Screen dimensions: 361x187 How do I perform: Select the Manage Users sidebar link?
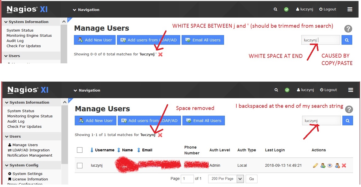click(x=25, y=145)
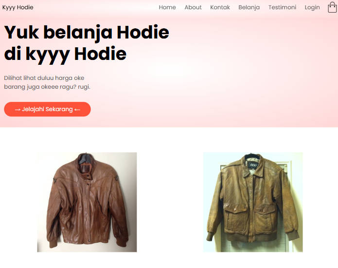Click the 'di kyyy Hodie' headline line
This screenshot has width=338, height=268.
pyautogui.click(x=65, y=54)
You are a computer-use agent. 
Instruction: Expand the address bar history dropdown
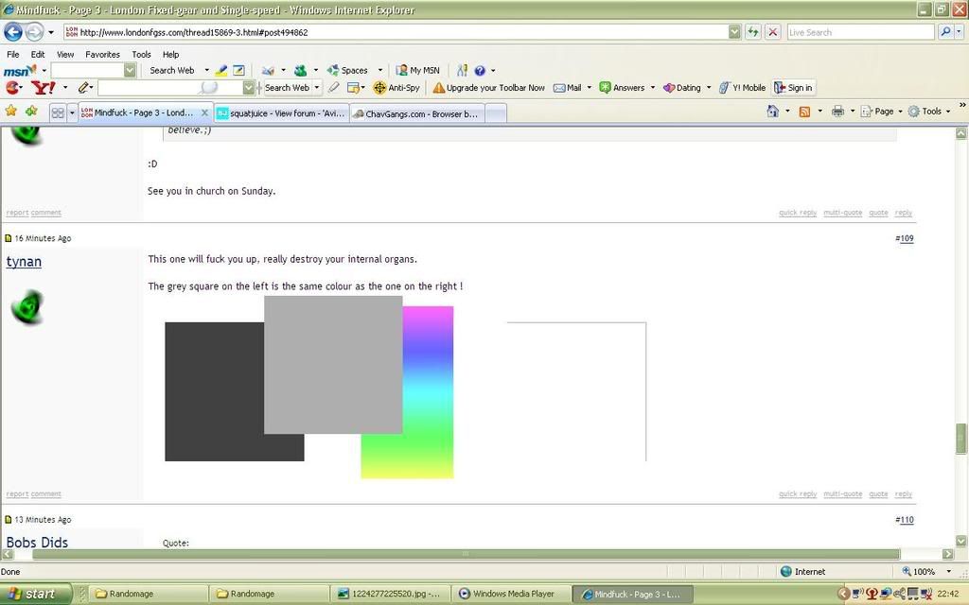[734, 31]
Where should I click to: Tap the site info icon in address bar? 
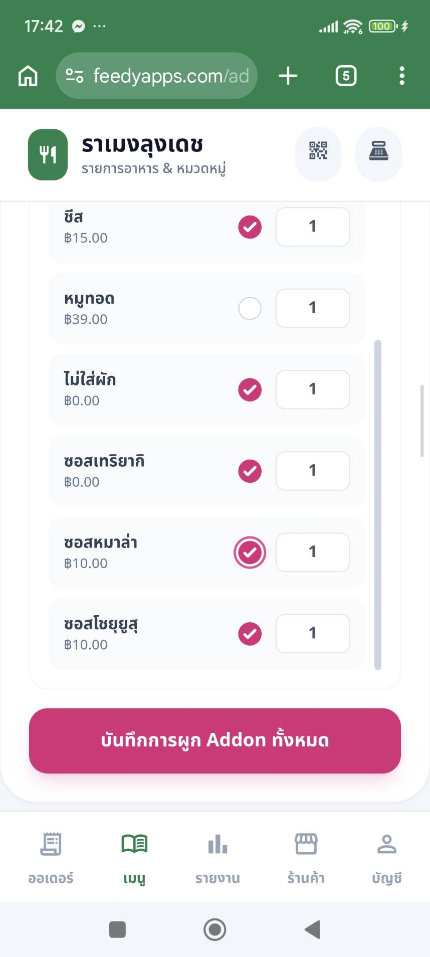click(75, 76)
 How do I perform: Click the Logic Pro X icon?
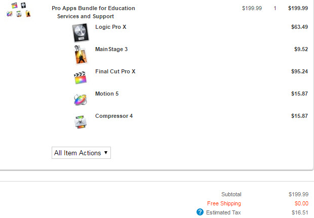[x=81, y=33]
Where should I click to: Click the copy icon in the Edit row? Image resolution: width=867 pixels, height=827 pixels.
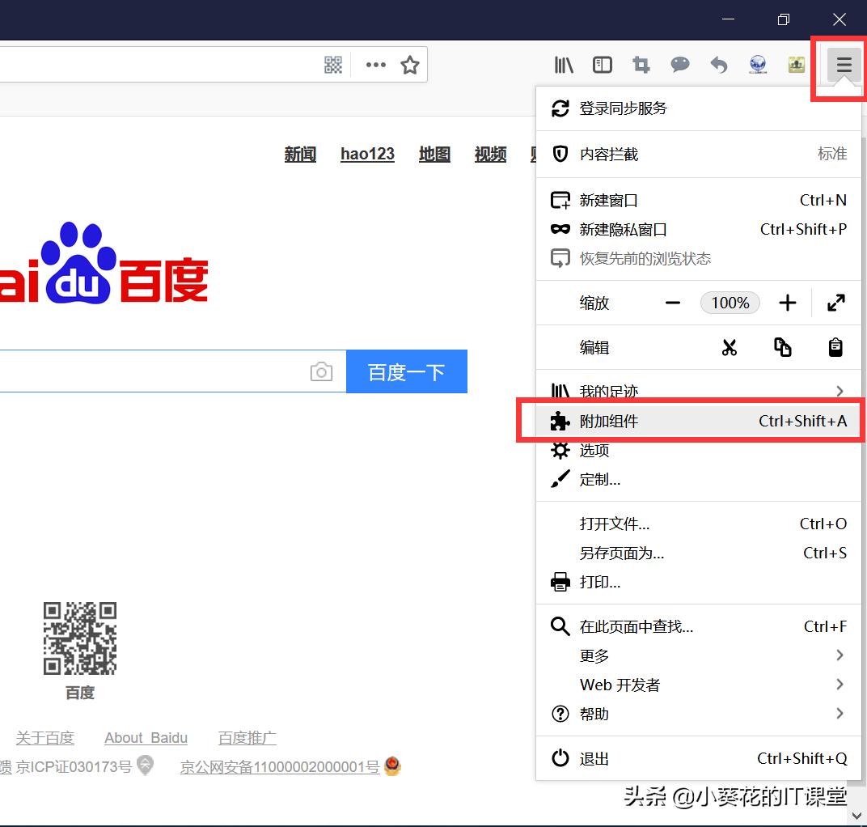[x=782, y=347]
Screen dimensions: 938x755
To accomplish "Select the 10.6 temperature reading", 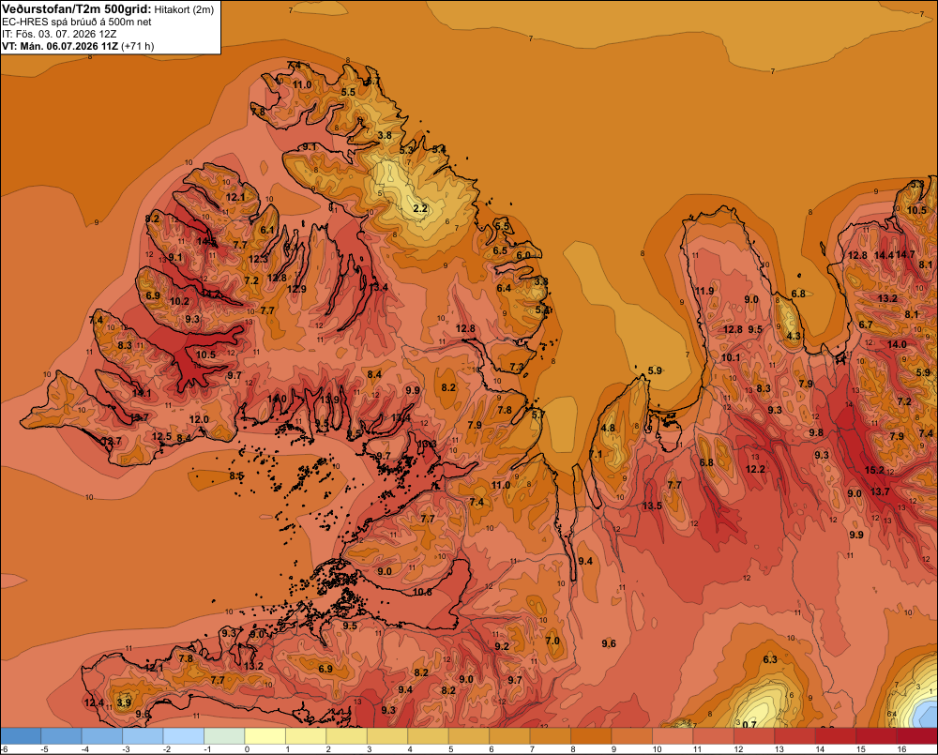I will coord(422,592).
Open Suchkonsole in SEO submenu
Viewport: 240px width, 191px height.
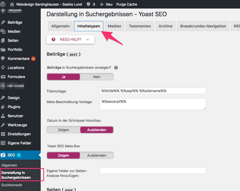pos(12,185)
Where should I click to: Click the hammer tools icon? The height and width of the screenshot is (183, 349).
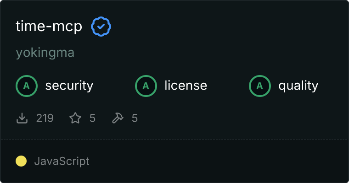(x=118, y=118)
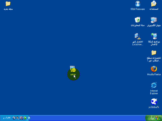Click the gray sphere system tray icon
This screenshot has width=162, height=121.
point(17,118)
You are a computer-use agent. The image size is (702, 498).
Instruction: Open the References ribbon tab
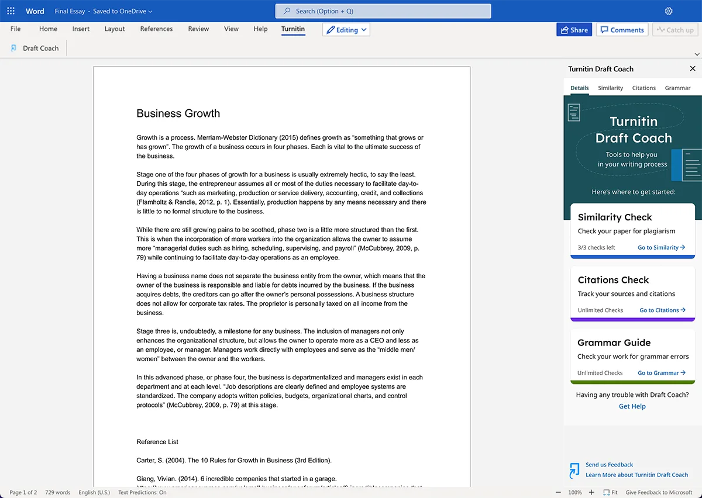tap(156, 29)
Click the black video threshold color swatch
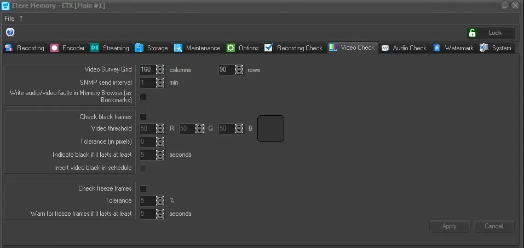Viewport: 524px width, 248px height. (x=270, y=128)
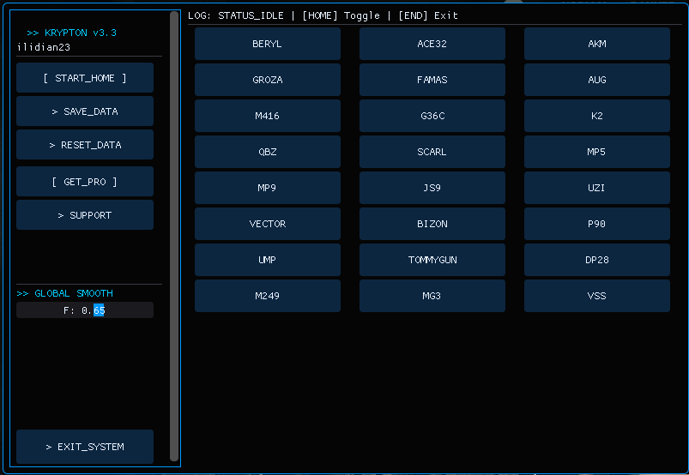Open the GET_PRO option
This screenshot has width=689, height=475.
click(x=85, y=182)
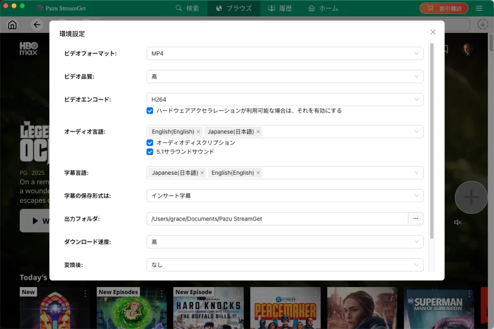Remove Japanese(日本語) tag from subtitle languages
Image resolution: width=494 pixels, height=329 pixels.
[x=202, y=173]
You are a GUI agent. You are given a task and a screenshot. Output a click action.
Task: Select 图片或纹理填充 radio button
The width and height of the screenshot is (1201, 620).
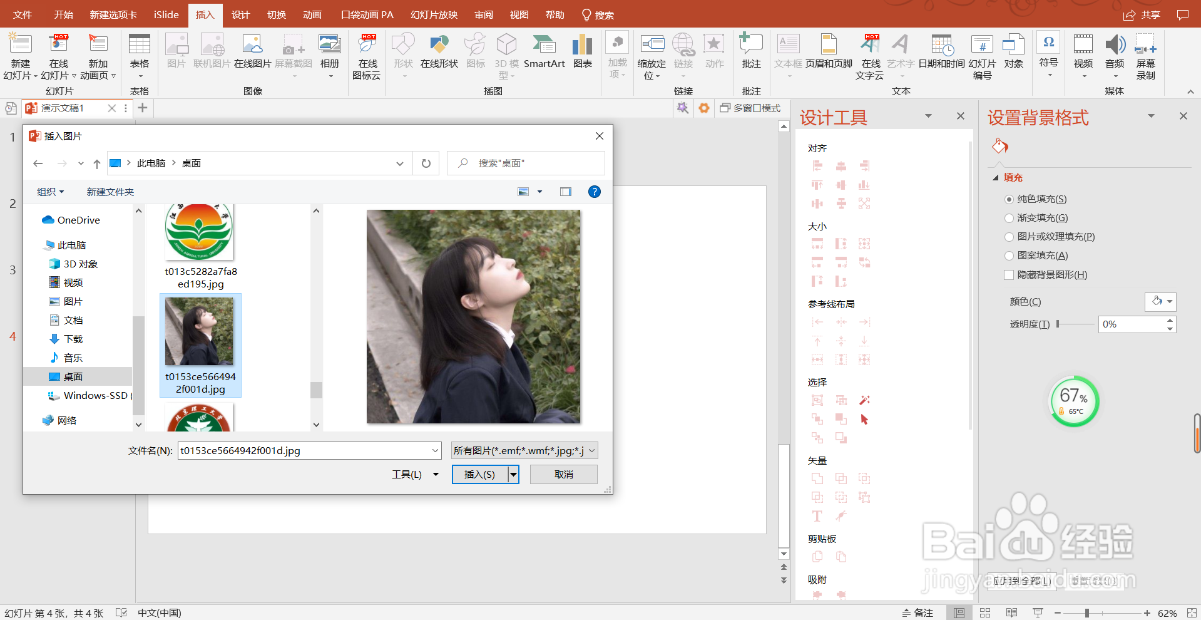point(1009,237)
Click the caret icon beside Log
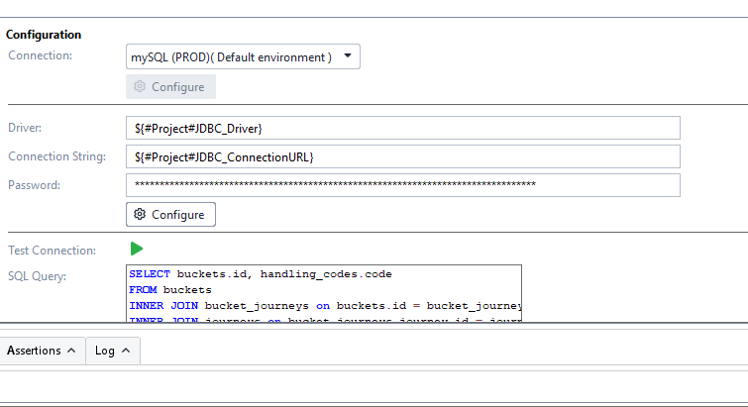This screenshot has height=407, width=748. coord(127,351)
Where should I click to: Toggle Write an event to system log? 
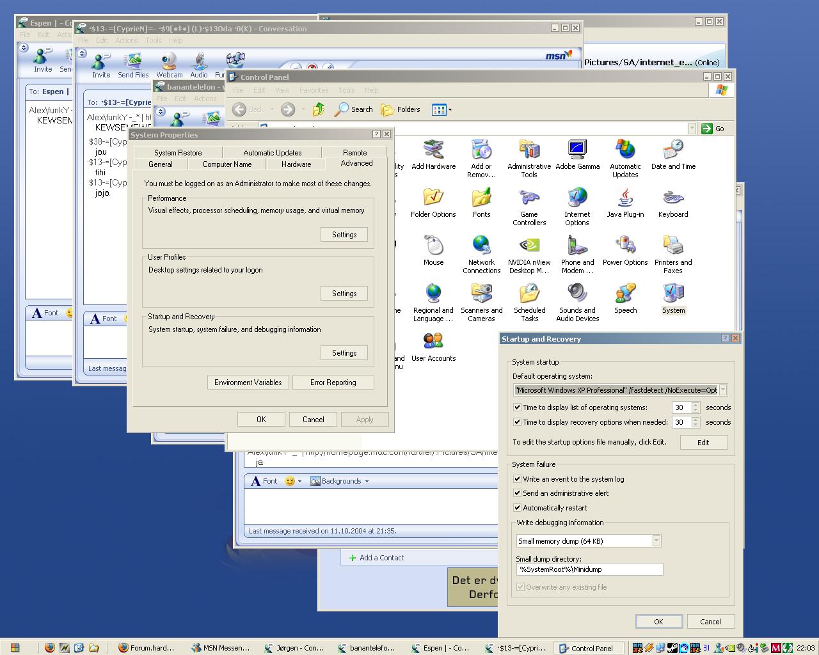click(x=518, y=479)
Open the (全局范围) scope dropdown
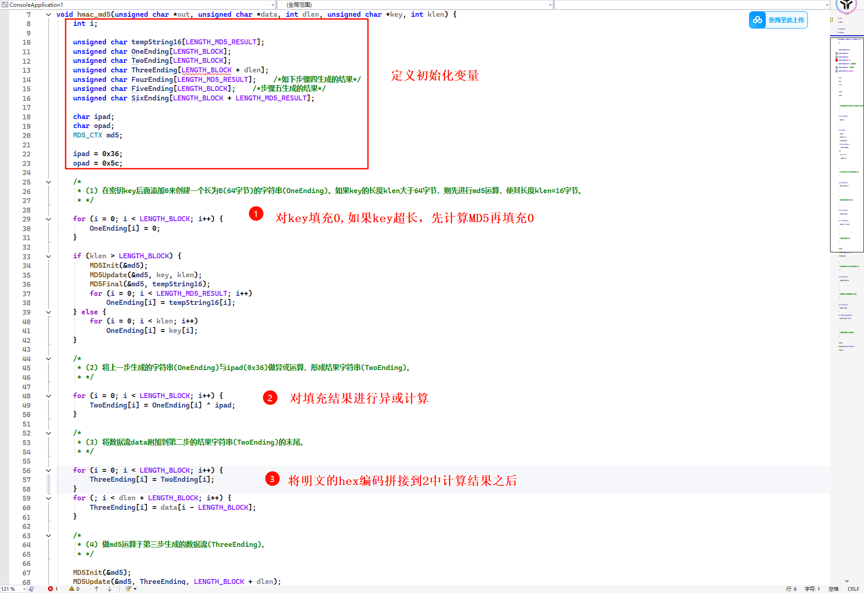This screenshot has width=864, height=593. (x=550, y=5)
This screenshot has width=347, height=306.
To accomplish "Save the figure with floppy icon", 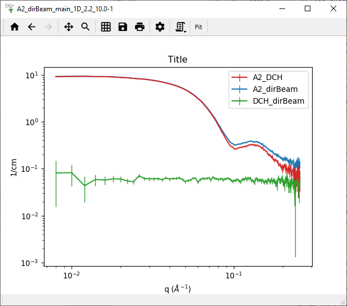I will click(123, 27).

PROBLEM STATEMENT: Working through the entries above, copy every line in which "agent" is found.

REPLY:
You are a computer-use agent. 
You are a computer-use agent. The image size is (702, 498).
You are a GUI agent. You are given a task and a screenshot. Output a click action.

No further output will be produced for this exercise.